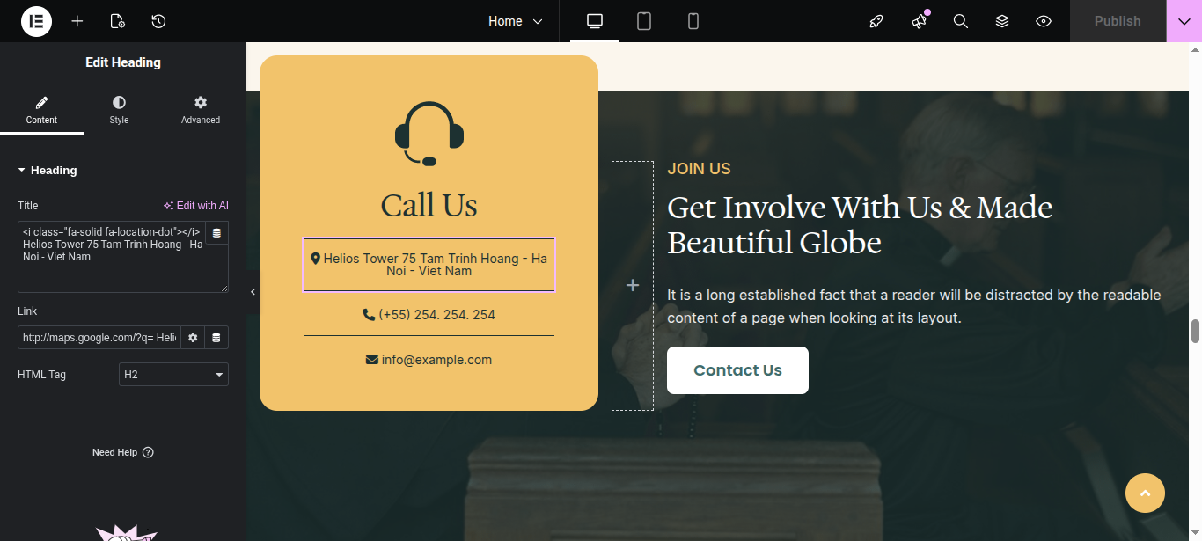Click the Contact Us button
The width and height of the screenshot is (1202, 541).
[x=737, y=370]
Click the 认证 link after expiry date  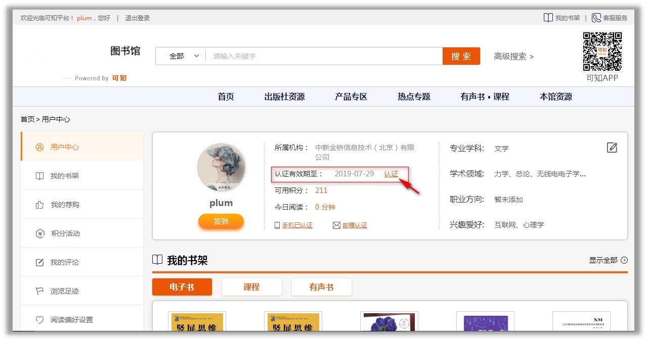391,174

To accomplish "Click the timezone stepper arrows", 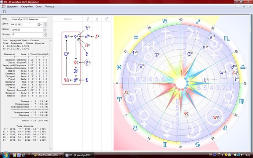I will (x=45, y=35).
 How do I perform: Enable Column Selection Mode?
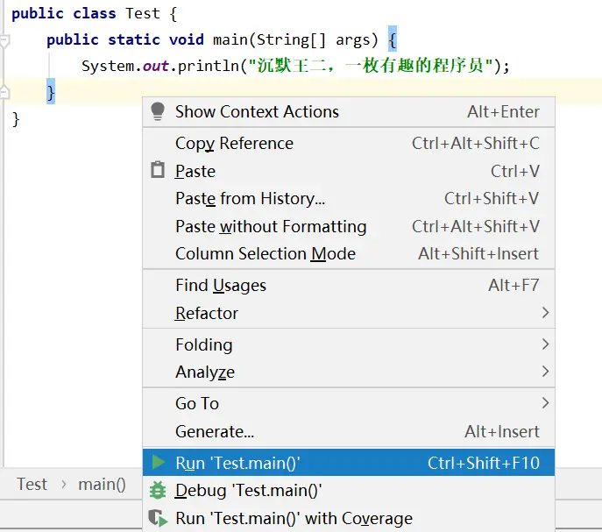tap(266, 253)
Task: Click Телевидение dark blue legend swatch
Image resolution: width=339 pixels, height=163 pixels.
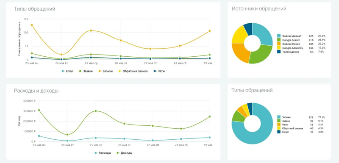Action: point(279,52)
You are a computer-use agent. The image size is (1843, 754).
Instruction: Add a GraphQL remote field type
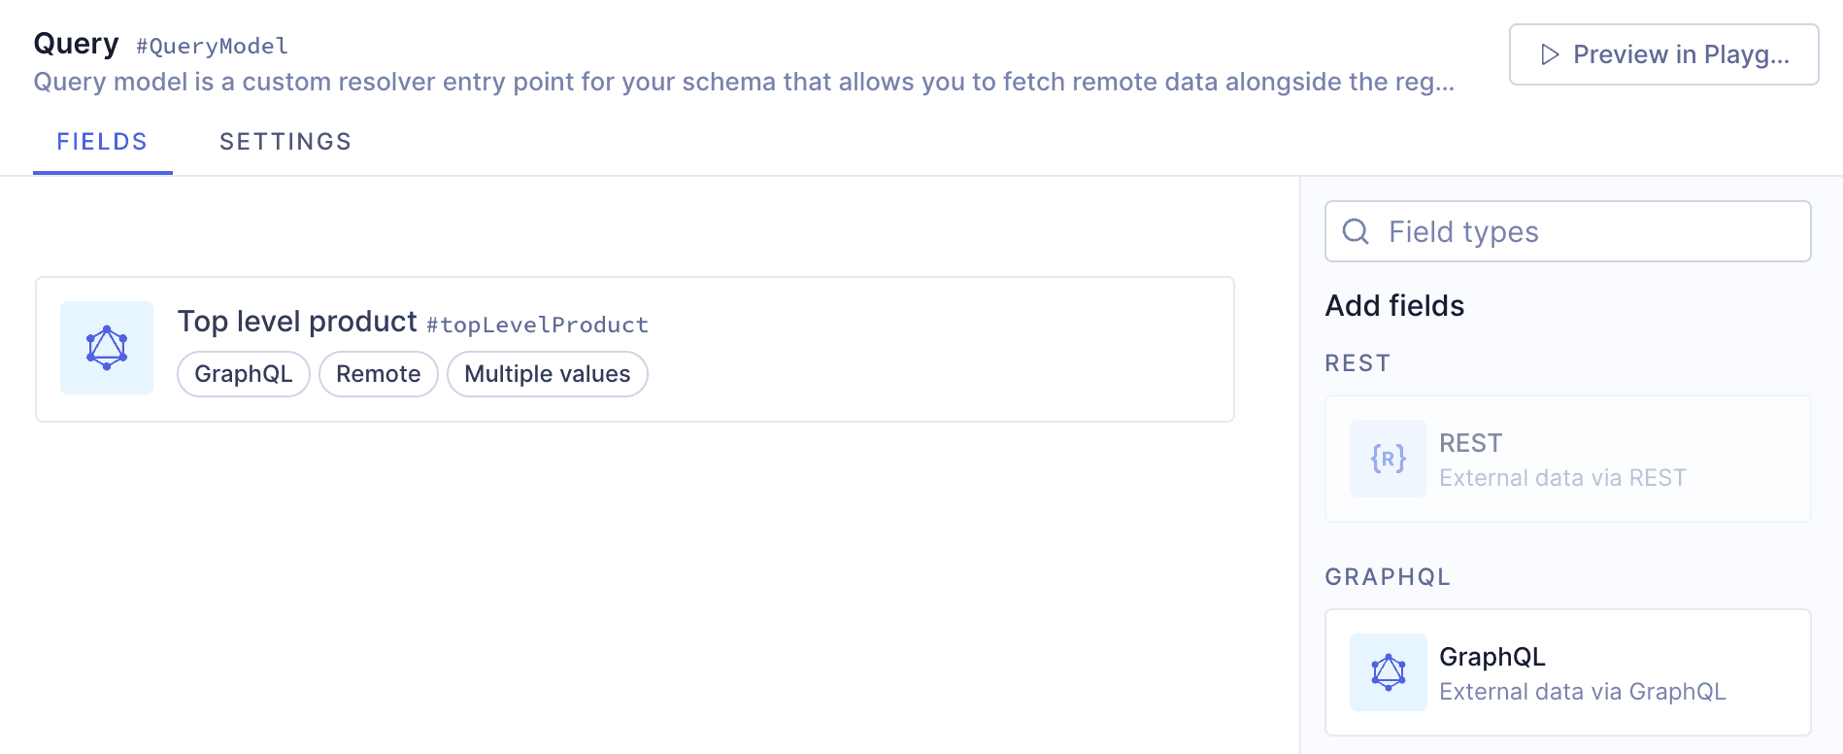tap(1567, 672)
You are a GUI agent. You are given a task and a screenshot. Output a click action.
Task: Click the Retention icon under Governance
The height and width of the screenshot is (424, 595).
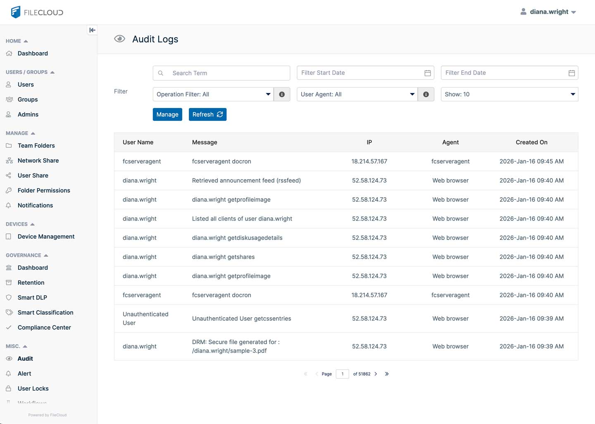click(9, 283)
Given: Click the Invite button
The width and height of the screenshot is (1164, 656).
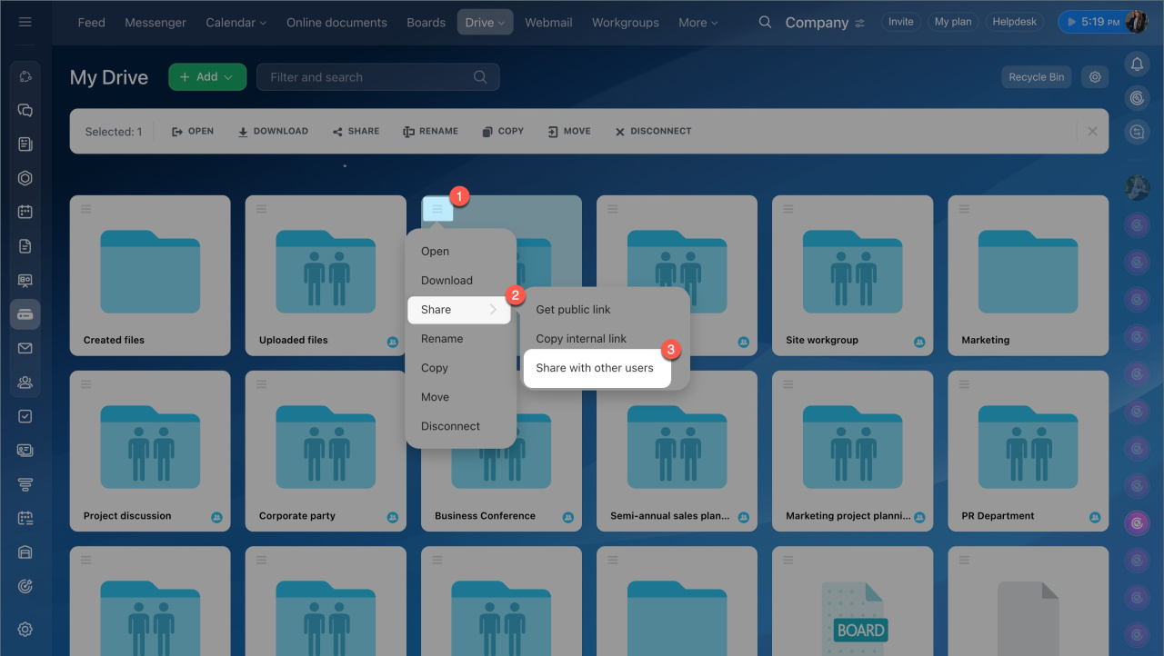Looking at the screenshot, I should 900,22.
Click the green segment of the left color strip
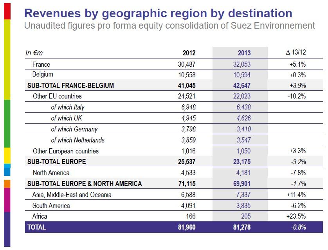This screenshot has height=250, width=328. pyautogui.click(x=7, y=123)

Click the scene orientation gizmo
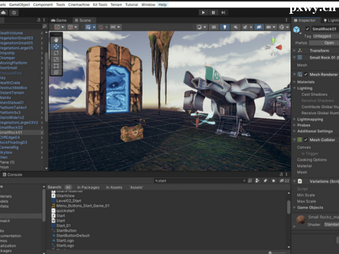coord(273,46)
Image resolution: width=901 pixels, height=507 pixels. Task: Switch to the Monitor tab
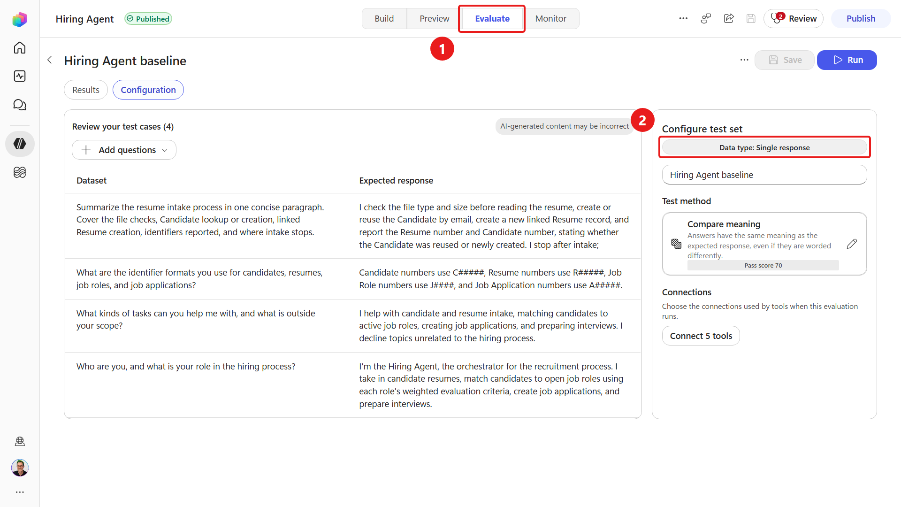(x=550, y=19)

----------------------------------------

- REQUIRED ACTION
From the line holding "Task: Click the" through the last line of the material above, each line should be written out exactly, both included; omit the pictures.

- REPLY TO THE TASK
Task: Click the Retention icon under Governance
The height and width of the screenshot is (424, 595).
click(9, 283)
Given: Click the Invite button
The width and height of the screenshot is (1164, 656).
Looking at the screenshot, I should 900,22.
Click the green segment of the left color strip
This screenshot has height=250, width=328. pyautogui.click(x=7, y=123)

Click the scene orientation gizmo
coord(273,46)
Image resolution: width=901 pixels, height=507 pixels. Task: Switch to the Monitor tab
(x=550, y=19)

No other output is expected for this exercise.